É uma primeira aproximação, num trabalho cujo
objectivo é ir preenchendo as lacunas de conhecimento do passado climático do
país. “Quando se fazem reconstruções de clima na Europa, falta sempre informação
de Portugal”, afirma Maria João Alcoforado, que coordena o projecto
KlimHist.
Registos históricos de alguns fenómenos naturais dão
informações preciosas para trabalhos deste tipo. No Japão, há documentos com as
datas precisas da festa da floração das cerejeiras pelo menos desde o século XI.
“Isto permitiu reconstituir a temperatura da Primavera ao longo de séculos”, diz
Maria João Alcoforado.
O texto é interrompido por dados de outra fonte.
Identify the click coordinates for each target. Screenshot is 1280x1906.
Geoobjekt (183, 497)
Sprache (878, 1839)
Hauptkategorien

Na Europa Central e do Norte, registos dos dias em que
canais e rios congelaram também dão pistas para compor a meteorologia do
passado.
Para o Sul da Europa, são os eventos extremos que mais
ficaram na memória através de documentos escritos. “Quando são coisas fortes,
sempre aparecem em algum lado”, afirma Alcoforado.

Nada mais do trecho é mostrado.